NAGOYA, Japan — Major luxury brands will have a new home when Midland Square, a recently developed commercial building, opens here on March 6.
The building will contain 60 stores, ranging from fashion retailers to restaurants. Tenants so far include Loewe, Cartier, Dior, Louis Vuitton, Chaumet, Celine, Van Cleef & Arpels and Baccarat. Thirty-eight of the retailers are new to the Nagoya market, which is located halfway between Tokyo and Osaka. Nagoya has a population of over two million, and more come into the city to work.
Luxury brands will use the first and second floors. Louis Vuitton will occupy 9,655 square feet over three floors in a store designed by Takayoshi Nagaishi. The Vuitton facade is an image of “gift wrapping,” while Eric Carlson created the interior. Vuitton held an opening party for the store on Thursday at the Toyota Commemorative Museum of Industry and Technology.

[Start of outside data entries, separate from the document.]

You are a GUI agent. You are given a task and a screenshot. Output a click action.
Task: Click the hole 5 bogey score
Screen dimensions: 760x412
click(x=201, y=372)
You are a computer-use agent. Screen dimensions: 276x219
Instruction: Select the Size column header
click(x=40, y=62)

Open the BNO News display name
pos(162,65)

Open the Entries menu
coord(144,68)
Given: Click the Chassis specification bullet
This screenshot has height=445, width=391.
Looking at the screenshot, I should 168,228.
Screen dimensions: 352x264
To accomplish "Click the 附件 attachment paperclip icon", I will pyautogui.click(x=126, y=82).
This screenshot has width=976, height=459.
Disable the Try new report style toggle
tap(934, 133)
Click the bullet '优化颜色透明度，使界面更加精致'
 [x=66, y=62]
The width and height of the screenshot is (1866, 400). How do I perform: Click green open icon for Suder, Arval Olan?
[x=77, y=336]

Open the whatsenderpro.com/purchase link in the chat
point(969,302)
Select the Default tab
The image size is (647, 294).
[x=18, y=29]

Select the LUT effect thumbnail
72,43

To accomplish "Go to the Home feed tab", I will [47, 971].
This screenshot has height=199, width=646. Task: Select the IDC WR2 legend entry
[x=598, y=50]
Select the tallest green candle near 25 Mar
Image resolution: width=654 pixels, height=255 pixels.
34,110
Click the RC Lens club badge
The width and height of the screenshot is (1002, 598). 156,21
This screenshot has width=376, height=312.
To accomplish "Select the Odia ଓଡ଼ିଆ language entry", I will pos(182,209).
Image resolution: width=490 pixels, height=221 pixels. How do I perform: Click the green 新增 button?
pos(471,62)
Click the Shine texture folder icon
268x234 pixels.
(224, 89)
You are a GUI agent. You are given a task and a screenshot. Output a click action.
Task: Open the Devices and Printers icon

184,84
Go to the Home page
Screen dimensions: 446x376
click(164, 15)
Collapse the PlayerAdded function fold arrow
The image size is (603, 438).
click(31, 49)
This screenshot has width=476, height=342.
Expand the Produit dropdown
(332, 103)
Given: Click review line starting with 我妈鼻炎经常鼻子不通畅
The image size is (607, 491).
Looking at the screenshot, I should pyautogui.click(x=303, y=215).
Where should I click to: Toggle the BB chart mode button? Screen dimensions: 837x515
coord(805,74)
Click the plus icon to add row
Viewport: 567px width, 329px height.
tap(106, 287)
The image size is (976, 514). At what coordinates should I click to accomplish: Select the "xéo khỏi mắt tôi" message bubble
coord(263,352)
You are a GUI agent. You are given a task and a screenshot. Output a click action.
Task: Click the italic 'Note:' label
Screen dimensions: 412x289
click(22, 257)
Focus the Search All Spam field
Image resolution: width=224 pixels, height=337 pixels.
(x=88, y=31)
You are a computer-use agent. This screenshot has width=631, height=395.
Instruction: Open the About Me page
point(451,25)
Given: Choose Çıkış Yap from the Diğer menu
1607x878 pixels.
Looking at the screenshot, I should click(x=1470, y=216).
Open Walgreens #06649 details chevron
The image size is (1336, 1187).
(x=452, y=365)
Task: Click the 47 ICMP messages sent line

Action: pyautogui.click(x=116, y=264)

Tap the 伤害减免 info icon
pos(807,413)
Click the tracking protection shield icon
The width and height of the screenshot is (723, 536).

Louis Vuitton’s new store here will be its fifth in the Nagoya market and the 54th in Japan. The new store is smaller than the brand’s megastores in Matsuya Ginza (13,240 square feet) and Kobe Daimaru (15,460 square feet), but the firm believes the store will satisfy the appetite of Nagoya consumers, who are often described as “brand lovers.”
Also in the center, Cartier will have 5,240 square feet, Dior’s store will be 4,670 square feet, Loewe will have 2,100 square feet and Celine will take 1,270 square feet on the first floor. Besides luxury brands, names from the U.S. such as Dean & Deluca and Kate Spade New York will open in Midland Square.
The 810-foot-high building is run by three firms — Toyota Motor Corp., the main tenant; Towa Real Estate, and the Mainichi Newspapers. Fashion retailers will occupy from the first to the fifth floors. Restaurants will be located on the basement level and the 41st and 42nd floors; offices, including ones for Toyota, already occupy the remaining floors. A cinema complex will be located on the fifth and sixth floors.